→ What is required
Which lines of the entries below include "computer"? List them all.

===

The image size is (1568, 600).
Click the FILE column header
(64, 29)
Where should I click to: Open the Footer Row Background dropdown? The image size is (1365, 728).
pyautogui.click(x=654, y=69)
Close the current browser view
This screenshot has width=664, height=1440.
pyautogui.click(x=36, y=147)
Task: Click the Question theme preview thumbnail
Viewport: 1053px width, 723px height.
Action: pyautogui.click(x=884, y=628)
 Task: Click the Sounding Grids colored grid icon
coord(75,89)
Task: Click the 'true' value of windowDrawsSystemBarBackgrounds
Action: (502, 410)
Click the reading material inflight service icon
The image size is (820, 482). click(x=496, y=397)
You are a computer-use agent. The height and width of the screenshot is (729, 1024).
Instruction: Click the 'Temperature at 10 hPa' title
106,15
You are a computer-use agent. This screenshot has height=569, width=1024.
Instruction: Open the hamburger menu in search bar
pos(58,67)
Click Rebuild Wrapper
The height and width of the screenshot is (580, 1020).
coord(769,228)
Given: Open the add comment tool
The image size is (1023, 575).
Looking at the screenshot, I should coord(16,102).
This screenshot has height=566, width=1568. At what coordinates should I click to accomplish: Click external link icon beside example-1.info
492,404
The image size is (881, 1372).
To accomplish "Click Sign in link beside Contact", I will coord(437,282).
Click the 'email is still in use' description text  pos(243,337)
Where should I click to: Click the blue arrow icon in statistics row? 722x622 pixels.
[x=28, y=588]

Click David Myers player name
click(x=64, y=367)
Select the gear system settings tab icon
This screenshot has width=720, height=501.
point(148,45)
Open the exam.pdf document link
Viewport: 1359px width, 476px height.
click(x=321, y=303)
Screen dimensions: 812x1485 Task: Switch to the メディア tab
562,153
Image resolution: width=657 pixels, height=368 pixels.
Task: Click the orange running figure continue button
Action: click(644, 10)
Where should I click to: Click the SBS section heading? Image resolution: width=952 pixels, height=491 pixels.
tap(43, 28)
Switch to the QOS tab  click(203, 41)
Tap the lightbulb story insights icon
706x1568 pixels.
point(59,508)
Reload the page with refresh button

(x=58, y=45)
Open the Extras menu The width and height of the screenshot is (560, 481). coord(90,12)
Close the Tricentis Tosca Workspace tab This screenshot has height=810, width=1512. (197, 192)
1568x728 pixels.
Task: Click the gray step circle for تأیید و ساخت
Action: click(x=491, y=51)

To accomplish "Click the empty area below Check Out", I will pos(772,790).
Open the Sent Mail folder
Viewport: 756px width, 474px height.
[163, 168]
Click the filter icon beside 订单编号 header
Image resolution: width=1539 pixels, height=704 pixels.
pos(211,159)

===

→ Exercise result
You are a computer-use agent. The height and width of the screenshot is (729, 1024).
You are a computer-use agent. This screenshot has height=569, width=1024.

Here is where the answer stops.